- Exercise details -
Work out how many lines in the data below include "computer", then reply with that number only.
(Supplied records begins)
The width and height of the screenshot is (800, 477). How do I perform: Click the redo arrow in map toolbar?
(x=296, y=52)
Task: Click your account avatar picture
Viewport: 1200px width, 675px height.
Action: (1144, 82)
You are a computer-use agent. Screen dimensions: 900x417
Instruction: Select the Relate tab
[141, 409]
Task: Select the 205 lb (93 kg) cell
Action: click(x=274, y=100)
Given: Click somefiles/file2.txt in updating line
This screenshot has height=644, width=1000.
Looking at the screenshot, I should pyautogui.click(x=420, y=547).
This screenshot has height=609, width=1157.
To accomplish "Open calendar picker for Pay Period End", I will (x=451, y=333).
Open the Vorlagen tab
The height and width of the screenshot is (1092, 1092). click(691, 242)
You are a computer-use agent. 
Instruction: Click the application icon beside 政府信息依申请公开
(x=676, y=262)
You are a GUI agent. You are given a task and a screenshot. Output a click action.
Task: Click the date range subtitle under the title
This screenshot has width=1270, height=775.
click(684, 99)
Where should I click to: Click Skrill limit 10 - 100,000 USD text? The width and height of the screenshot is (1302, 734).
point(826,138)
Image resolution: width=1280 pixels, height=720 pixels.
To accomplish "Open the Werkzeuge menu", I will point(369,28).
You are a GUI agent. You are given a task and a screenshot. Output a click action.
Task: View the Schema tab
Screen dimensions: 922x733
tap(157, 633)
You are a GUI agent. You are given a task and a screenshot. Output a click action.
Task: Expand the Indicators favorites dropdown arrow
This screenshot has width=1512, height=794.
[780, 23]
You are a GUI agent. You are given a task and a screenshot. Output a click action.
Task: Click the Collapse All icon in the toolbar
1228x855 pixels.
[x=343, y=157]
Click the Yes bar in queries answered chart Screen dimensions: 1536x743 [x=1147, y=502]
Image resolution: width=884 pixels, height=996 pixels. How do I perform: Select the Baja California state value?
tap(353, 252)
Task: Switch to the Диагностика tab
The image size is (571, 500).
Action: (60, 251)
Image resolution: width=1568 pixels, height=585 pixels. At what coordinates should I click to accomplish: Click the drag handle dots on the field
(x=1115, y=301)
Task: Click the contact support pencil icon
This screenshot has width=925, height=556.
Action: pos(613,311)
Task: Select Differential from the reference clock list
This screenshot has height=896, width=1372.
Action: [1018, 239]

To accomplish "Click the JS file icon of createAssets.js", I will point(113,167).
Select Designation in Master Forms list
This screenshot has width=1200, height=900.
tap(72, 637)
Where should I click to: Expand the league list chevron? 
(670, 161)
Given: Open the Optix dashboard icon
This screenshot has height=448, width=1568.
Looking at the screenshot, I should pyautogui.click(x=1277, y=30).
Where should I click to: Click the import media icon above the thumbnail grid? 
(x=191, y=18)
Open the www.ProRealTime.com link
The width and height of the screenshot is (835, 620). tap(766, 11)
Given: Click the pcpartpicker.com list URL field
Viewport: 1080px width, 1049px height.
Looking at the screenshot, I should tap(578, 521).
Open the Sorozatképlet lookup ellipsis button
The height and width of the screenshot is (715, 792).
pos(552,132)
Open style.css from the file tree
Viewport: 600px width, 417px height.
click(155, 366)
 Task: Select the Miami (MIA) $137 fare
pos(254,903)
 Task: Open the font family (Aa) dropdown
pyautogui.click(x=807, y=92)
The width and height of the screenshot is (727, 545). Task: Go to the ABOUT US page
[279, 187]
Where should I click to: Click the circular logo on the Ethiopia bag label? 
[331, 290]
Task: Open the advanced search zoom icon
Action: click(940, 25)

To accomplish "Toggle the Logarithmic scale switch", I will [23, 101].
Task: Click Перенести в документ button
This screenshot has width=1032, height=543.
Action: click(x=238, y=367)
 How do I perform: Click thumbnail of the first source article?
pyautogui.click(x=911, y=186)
(Supplied records ends)
- Output for this exercise -
2